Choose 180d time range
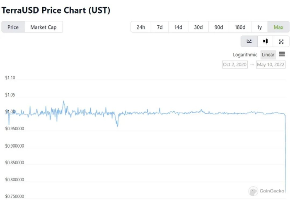The image size is (290, 200). [x=240, y=27]
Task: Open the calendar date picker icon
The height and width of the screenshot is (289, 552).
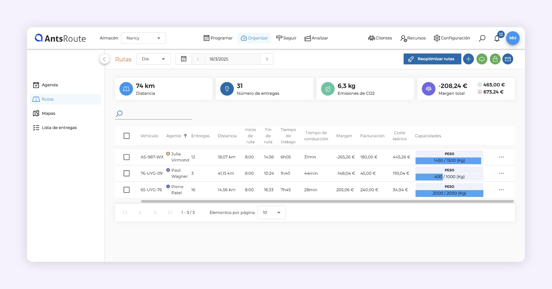Action: tap(184, 59)
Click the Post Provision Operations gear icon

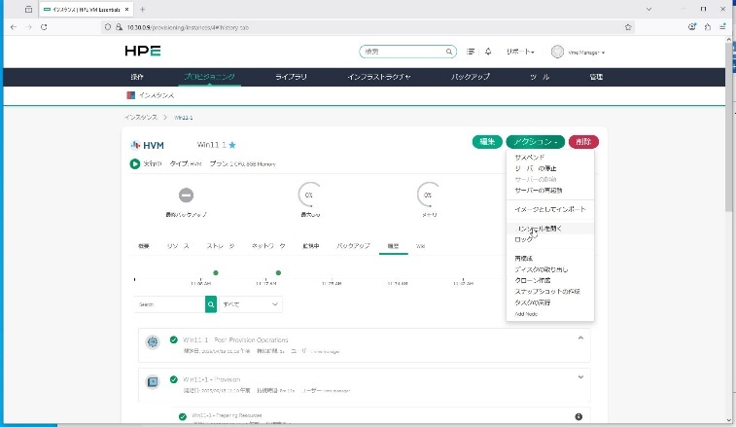(153, 341)
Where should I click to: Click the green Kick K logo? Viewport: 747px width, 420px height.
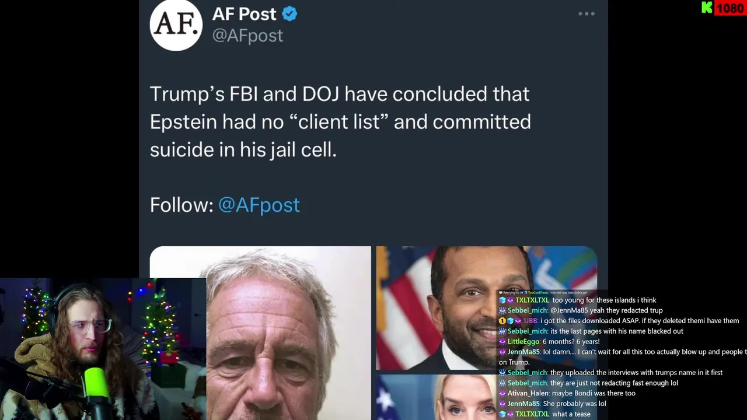point(707,8)
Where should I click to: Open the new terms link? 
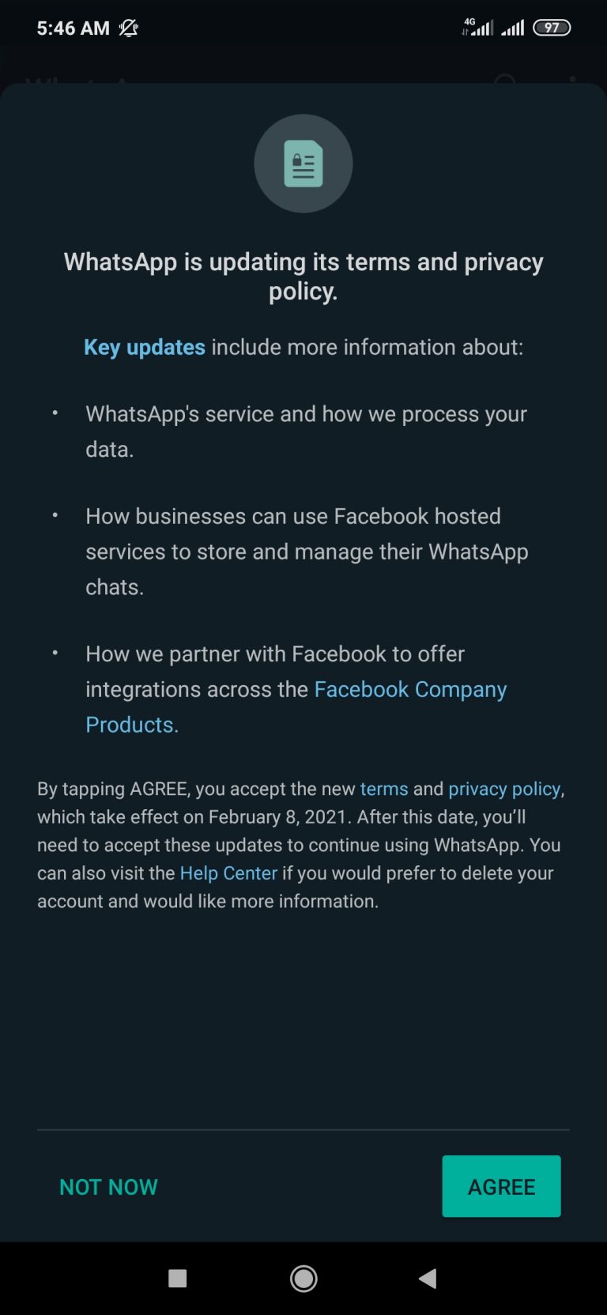coord(384,789)
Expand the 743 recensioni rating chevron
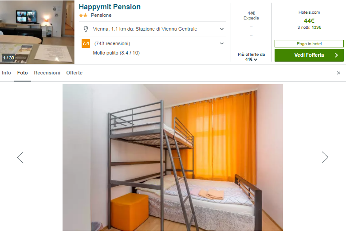 pos(222,43)
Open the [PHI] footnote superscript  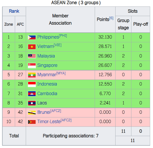point(63,36)
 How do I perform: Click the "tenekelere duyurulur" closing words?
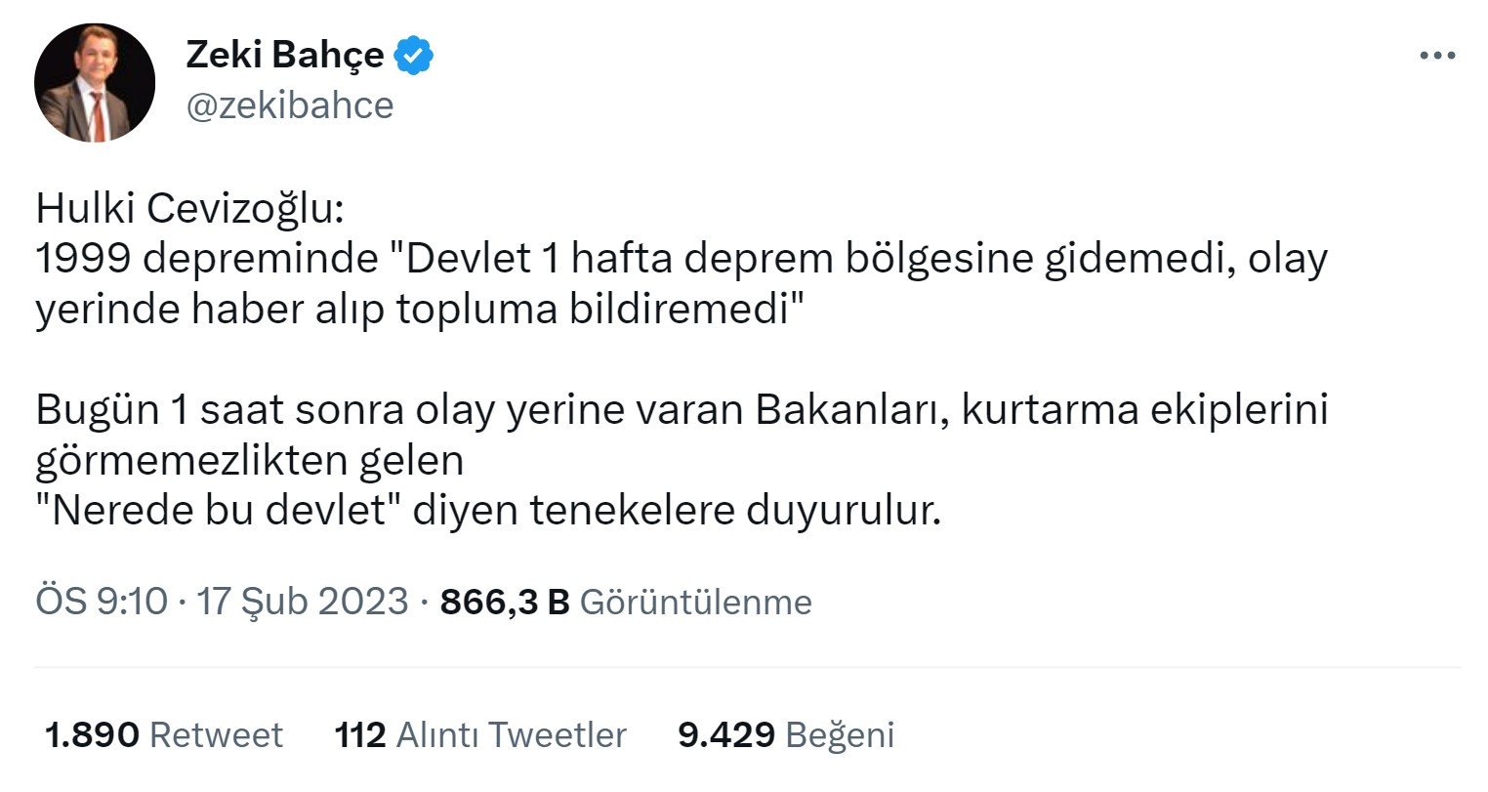coord(734,512)
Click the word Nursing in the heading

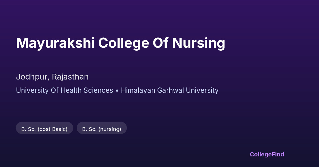[x=198, y=43]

..............................

§ **TO DO**:
Produce an exact copy of the lines from the line with "How do I perform: Click" through the last line of the data above, both ends included. No pictures belong in it.

§ **OUTPUT BELOW**:
 How do I perform: Click the "tenekelere duyurulur" closing words?
coord(734,512)
Click the word Nursing in the heading

[x=198, y=43]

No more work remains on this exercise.